The only thing that’s different is I knit, so people get a little bit puzzled. I’ve seen very interesting reactions. I’ve seen a lot of smiles. I’ve seen people try to look the other way for me not to feel that they’re observing me. I had already people looking at me and saying – what are you doing?

Overall, I’ve never felt uncomfortable. Only the opposite. I always feel that there is a positive thing around it. I think you were in a meeting at a high level, right, where I was knitting? You didn’t see anything wrong with people’s reactions?

No, I felt it kind of grounded the meetings. It felt like it connected it in that way. I really liked it. It was a bit like the difference between having a meeting around a real fire and a television.
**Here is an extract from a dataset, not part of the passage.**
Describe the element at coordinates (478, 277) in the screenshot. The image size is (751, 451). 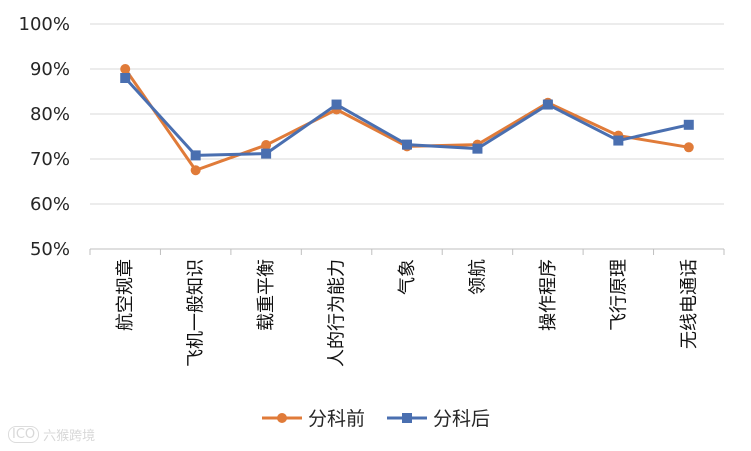
I see `x-category-label: 领航` at that location.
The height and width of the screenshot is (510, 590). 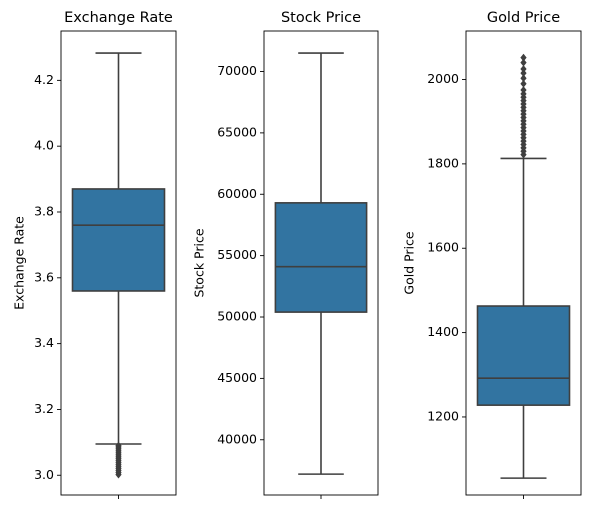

What I feel, people told me that it’s like making the bubble explode, like you’re having a very high level meeting with ministers, and you are in a bubble talking about abstract things. Suddenly there is something that explodes the bubble and reminds us how human we are, this kind of thing.

Have you ever felt that you’ve brought that into a meeting and it’s changed the spirit of the meeting or changed the way people related to each other?

I don’t know. If I was doing it by strategy I suppose I’d be more attentive to that, but I’ve never done it from that perspective. I take my knitting out because I need to focus, so I’m not focusing on how people are relating to each other. What I see is smiles, people coming up to me and talking about the knitting in the breaks.

I’ve seen things like people in Transition or that are connected to the movement in these meetings that sometimes are nervous because they are in this bubble. Suddenly they think “ah, this is so much better” and they get calmer. They smile and the tension disappears. I’ve heard that several times. The fact that I do that, people that are tense because they are in the presence of very high-profile people, they relax somehow because I am doing that.

How different do you think things would be in the European Parliament if everybody was knitting? If a substantial number of people turned up with their knitting, how do you think it might affect the quality of how people relate to each other or the quality of conversations that take place?

If people have the same need as I have.  I suppose there are an awful lot of people at that level have the same kind of need, of meditation and quality of listening. I’ve seen many times people that are really going super fast in life, they don’t have time and do so many things. You are in meetings, looking at your computer, looking at all these things. You head is going very, very fast and you don’t really listen. So this is one of the things.

It would be helpful for people to look for this kind of stuff that can help them to be grounded to the conversation, to listen and to respond when they should respond, and to respond in a way that is related to the conversation.

The other thing is if, really, the fact that someone is knitting in a meeting, it grounds it into this human tradition, not to take ourselves too seriously and to talk about real things that other people who don’t normally have access to this kind of meeting will have, because they feel more comfortable and they will more easily take the floor to talk. It might be something that helps them to do that as well.

Another thing that I’ve seen as well a lot in this kind of high level is the way that you connect to each other as professionals. All the human contact gets into second plan. Somehow, this eases the connection between people so this might be something very good as well!